Stored records
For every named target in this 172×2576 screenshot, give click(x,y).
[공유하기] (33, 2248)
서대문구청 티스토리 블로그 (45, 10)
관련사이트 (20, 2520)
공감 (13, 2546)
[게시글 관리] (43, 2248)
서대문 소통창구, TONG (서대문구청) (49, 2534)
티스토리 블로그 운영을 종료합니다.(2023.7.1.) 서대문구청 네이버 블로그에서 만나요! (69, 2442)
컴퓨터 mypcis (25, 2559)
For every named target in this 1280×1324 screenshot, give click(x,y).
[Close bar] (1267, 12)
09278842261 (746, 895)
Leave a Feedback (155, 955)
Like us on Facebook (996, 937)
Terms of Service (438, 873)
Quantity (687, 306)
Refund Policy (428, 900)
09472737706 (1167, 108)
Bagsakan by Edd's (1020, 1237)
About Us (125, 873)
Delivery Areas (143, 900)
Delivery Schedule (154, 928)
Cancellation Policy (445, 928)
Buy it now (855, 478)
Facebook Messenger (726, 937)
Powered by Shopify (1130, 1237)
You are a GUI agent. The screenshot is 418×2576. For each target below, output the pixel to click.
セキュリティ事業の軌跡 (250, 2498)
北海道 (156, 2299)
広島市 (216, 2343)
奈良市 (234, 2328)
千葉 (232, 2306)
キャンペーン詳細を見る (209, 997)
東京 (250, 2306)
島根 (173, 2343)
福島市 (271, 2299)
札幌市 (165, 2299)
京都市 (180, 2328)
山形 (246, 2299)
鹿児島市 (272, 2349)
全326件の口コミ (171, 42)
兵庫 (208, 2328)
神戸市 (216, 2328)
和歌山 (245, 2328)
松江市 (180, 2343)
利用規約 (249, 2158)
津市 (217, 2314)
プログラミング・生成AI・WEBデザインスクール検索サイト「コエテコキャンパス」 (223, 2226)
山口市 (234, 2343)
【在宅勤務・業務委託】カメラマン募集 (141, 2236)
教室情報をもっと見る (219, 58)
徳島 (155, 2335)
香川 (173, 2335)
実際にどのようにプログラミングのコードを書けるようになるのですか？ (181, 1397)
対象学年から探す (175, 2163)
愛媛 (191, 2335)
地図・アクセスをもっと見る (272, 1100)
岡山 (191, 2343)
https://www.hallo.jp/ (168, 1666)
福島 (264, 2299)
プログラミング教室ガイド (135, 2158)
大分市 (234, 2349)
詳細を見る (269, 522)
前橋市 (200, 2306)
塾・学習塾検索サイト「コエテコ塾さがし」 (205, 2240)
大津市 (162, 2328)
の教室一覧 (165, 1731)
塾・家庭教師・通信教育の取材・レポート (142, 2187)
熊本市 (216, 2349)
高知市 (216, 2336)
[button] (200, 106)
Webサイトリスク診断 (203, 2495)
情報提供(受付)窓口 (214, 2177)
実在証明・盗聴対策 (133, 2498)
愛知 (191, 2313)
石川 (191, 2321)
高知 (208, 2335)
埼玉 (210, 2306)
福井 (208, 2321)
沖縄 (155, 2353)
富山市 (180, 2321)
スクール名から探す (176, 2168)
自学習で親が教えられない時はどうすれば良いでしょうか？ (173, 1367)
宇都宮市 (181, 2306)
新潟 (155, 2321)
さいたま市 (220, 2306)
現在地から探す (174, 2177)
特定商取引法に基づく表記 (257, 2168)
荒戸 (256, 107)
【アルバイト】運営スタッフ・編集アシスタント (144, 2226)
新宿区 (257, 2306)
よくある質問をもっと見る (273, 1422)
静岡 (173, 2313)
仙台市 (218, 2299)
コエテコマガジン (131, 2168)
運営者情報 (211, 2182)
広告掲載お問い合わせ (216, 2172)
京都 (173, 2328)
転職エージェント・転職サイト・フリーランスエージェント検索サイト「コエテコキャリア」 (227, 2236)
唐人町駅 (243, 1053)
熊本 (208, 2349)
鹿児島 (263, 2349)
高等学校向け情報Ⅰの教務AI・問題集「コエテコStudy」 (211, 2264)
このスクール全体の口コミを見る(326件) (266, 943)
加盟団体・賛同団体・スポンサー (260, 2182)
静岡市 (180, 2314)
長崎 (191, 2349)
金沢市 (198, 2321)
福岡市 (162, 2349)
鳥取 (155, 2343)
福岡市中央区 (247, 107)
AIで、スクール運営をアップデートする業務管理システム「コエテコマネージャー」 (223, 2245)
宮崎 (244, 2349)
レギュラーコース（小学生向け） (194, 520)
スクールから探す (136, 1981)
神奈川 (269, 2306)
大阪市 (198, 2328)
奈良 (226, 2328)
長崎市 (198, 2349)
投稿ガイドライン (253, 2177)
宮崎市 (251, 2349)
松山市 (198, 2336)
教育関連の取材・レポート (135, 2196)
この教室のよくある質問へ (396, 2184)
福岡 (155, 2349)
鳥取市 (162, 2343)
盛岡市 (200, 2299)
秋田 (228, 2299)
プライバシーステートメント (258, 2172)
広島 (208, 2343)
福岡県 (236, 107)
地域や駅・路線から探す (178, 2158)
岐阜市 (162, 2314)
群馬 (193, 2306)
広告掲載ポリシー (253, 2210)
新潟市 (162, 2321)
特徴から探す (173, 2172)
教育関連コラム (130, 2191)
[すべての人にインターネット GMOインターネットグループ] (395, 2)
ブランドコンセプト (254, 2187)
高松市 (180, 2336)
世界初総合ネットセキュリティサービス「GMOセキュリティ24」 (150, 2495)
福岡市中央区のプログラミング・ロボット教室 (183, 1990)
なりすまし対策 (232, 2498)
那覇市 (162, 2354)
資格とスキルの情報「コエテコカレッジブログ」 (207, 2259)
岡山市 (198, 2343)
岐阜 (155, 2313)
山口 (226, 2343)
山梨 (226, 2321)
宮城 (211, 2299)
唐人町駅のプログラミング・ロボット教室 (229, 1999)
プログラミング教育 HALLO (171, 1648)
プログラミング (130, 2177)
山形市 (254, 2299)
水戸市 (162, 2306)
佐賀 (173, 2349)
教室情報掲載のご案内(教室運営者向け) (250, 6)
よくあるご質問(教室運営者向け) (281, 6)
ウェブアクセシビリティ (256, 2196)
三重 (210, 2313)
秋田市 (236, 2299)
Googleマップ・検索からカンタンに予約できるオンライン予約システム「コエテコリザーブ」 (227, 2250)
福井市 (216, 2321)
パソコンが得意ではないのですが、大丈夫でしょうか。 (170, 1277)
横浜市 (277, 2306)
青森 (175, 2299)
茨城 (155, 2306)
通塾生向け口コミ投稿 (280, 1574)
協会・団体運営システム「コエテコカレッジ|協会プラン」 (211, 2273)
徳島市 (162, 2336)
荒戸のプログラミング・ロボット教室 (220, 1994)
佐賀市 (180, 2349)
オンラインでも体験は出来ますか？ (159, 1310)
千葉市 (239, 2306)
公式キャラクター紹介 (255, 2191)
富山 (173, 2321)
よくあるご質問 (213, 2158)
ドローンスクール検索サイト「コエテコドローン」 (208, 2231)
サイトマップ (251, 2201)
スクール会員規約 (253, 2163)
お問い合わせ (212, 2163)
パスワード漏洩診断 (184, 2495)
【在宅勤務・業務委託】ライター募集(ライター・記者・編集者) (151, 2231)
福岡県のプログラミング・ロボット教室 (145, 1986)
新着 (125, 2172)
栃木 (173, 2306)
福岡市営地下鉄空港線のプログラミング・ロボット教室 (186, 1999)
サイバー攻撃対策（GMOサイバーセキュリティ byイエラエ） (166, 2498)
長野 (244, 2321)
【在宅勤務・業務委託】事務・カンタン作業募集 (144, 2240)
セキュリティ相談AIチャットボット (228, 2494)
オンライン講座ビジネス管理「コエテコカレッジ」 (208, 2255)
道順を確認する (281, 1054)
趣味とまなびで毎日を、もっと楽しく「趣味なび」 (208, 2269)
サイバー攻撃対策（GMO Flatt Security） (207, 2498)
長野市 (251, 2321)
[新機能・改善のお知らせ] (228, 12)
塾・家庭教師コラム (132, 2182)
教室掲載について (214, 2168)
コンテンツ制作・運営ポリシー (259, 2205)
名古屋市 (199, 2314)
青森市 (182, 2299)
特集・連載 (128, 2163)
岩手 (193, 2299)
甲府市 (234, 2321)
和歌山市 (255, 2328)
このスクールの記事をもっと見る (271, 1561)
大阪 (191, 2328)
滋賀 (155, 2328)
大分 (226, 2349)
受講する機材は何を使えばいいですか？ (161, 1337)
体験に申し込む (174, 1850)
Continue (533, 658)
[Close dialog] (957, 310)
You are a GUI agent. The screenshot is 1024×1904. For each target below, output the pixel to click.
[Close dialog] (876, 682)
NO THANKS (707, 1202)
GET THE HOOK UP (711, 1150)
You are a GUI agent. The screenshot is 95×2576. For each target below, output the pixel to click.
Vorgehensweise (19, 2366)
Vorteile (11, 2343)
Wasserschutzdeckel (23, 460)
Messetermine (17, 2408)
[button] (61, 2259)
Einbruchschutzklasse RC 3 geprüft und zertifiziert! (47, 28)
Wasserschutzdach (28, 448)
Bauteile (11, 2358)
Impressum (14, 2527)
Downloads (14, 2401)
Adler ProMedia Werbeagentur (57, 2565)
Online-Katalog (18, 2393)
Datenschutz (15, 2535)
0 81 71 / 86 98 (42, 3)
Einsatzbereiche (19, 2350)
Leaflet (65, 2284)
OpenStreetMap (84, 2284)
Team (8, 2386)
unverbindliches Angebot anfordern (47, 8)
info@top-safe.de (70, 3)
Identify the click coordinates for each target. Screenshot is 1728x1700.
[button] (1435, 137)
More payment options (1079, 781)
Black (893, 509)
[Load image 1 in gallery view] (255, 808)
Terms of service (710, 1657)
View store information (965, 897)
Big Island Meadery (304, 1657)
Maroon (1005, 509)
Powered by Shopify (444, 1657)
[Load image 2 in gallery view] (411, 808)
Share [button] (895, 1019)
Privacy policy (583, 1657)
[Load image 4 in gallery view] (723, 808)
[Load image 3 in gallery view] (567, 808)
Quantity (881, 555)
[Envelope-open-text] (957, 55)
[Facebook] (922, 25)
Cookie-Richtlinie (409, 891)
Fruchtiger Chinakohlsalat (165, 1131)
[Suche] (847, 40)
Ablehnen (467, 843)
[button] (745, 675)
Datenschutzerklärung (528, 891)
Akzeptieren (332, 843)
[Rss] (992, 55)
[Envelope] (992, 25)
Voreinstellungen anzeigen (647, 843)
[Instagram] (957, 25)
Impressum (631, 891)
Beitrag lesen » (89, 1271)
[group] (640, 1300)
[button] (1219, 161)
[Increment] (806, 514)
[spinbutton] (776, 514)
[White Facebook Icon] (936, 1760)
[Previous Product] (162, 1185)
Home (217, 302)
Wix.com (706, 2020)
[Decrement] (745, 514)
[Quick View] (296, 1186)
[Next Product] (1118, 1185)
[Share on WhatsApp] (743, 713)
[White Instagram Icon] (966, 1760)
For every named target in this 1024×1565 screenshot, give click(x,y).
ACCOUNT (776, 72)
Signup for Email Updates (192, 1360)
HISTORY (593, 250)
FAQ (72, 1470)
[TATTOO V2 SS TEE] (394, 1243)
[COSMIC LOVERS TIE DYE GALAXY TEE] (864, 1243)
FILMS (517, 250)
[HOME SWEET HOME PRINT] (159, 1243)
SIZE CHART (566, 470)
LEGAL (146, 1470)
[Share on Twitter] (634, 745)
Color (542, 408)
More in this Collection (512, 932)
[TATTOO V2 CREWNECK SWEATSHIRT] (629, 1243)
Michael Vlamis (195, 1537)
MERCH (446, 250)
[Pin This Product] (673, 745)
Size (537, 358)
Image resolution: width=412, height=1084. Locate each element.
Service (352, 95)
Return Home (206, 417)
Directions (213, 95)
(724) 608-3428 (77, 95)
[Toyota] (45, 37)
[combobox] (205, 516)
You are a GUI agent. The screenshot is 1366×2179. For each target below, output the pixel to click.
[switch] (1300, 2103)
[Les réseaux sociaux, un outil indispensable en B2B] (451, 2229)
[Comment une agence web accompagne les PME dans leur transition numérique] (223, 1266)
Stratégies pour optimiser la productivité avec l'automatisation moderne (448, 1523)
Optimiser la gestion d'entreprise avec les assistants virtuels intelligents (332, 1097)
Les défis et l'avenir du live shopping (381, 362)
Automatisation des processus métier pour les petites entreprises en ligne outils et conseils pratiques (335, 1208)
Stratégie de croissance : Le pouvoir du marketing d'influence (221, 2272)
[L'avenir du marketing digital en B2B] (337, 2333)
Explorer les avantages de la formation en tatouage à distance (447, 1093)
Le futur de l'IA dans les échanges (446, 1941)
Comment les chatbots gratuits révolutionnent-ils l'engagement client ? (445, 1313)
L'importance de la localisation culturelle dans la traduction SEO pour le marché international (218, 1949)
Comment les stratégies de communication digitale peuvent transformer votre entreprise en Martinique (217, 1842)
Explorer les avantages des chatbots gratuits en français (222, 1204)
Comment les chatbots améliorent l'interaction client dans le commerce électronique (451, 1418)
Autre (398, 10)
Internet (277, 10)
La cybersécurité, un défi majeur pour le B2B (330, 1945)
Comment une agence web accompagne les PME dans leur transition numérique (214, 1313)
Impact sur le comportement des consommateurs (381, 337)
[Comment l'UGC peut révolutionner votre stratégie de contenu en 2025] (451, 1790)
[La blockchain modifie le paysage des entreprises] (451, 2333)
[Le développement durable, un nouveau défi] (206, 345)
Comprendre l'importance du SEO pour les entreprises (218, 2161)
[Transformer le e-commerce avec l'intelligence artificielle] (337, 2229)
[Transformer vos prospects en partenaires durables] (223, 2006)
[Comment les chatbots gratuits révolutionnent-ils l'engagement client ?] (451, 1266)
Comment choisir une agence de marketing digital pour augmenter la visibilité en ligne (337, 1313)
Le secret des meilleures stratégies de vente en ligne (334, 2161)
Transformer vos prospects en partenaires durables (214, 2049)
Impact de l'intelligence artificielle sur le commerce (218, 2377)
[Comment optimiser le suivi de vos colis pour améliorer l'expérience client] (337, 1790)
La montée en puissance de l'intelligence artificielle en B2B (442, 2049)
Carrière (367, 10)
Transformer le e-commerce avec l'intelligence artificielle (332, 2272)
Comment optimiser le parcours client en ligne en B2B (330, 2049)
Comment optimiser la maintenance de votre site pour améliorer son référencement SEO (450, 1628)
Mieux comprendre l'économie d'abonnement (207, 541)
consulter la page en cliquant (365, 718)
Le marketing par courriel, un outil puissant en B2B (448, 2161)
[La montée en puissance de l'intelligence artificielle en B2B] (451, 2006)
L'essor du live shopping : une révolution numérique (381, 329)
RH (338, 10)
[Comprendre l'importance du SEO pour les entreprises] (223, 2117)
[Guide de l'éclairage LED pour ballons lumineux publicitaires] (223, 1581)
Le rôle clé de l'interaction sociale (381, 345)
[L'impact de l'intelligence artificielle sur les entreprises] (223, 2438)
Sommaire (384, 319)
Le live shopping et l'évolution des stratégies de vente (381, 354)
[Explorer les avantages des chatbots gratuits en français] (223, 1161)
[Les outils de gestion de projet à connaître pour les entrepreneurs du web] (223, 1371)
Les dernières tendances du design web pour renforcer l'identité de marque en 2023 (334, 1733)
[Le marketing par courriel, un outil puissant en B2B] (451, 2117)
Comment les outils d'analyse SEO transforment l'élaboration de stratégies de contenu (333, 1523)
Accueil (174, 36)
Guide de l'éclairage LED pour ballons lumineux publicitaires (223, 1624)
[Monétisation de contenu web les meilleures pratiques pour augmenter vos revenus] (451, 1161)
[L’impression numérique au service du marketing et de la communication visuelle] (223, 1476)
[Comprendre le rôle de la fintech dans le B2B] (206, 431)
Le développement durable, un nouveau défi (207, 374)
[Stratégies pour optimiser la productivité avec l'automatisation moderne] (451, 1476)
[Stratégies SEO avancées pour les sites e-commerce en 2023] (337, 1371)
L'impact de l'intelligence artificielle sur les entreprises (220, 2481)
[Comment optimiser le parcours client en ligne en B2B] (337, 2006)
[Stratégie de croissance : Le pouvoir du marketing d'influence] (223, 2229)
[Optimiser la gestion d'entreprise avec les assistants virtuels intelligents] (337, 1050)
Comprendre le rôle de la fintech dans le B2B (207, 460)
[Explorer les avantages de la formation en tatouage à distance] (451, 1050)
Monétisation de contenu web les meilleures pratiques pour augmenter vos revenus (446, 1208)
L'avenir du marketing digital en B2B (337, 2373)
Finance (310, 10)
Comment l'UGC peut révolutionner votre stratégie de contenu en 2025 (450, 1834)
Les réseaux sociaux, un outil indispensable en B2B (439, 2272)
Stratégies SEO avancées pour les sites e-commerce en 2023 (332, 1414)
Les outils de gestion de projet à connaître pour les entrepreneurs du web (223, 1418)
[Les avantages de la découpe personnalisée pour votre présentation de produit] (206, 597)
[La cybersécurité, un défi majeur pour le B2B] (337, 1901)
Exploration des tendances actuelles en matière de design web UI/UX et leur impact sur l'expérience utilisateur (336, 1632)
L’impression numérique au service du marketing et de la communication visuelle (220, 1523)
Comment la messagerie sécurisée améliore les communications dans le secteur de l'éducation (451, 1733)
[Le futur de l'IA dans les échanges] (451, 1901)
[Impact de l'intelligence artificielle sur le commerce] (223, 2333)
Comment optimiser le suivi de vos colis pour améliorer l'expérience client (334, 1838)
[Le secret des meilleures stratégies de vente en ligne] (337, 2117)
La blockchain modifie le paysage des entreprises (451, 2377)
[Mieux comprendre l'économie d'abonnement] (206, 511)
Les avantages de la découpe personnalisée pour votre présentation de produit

__WORK ORDER__. Starting at the line that has "Bauteile (11, 2358)" and ending at the line that has "Michael Vlamis (195, 1537)", please write out the lines above exactly, leaving out all others.

__EXERCISE RESPONSE__.
Bauteile (11, 2358)
Impressum (14, 2527)
Downloads (14, 2401)
Adler ProMedia Werbeagentur (57, 2565)
Online-Katalog (18, 2393)
Datenschutz (15, 2535)
0 81 71 / 86 98 (42, 3)
Einsatzbereiche (19, 2350)
Leaflet (65, 2284)
OpenStreetMap (84, 2284)
Team (8, 2386)
unverbindliches Angebot anfordern (47, 8)
info@top-safe.de (70, 3)
Identify the click coordinates for each target. Screenshot is 1728x1700.
[button] (1435, 137)
More payment options (1079, 781)
Black (893, 509)
[Load image 1 in gallery view] (255, 808)
Terms of service (710, 1657)
View store information (965, 897)
Big Island Meadery (304, 1657)
Maroon (1005, 509)
Powered by Shopify (444, 1657)
[Load image 2 in gallery view] (411, 808)
Share [button] (895, 1019)
Privacy policy (583, 1657)
[Load image 4 in gallery view] (723, 808)
[Load image 3 in gallery view] (567, 808)
Quantity (881, 555)
[Envelope-open-text] (957, 55)
[Facebook] (922, 25)
Cookie-Richtlinie (409, 891)
Fruchtiger Chinakohlsalat (165, 1131)
[Suche] (847, 40)
Ablehnen (467, 843)
[button] (745, 675)
Datenschutzerklärung (528, 891)
Akzeptieren (332, 843)
[Rss] (992, 55)
[Envelope] (992, 25)
Voreinstellungen anzeigen (647, 843)
[Instagram] (957, 25)
Impressum (631, 891)
Beitrag lesen » (89, 1271)
[group] (640, 1300)
[button] (1219, 161)
[Increment] (806, 514)
[spinbutton] (776, 514)
[White Facebook Icon] (936, 1760)
[Previous Product] (162, 1185)
Home (217, 302)
Wix.com (706, 2020)
[Decrement] (745, 514)
[Quick View] (296, 1186)
[Next Product] (1118, 1185)
[Share on WhatsApp] (743, 713)
[White Instagram Icon] (966, 1760)
For every named target in this 1024×1565 screenshot, give click(x,y).
ACCOUNT (776, 72)
Signup for Email Updates (192, 1360)
HISTORY (593, 250)
FAQ (72, 1470)
[TATTOO V2 SS TEE] (394, 1243)
[COSMIC LOVERS TIE DYE GALAXY TEE] (864, 1243)
FILMS (517, 250)
[HOME SWEET HOME PRINT] (159, 1243)
SIZE CHART (566, 470)
LEGAL (146, 1470)
[Share on Twitter] (634, 745)
Color (542, 408)
More in this Collection (512, 932)
[TATTOO V2 CREWNECK SWEATSHIRT] (629, 1243)
Michael Vlamis (195, 1537)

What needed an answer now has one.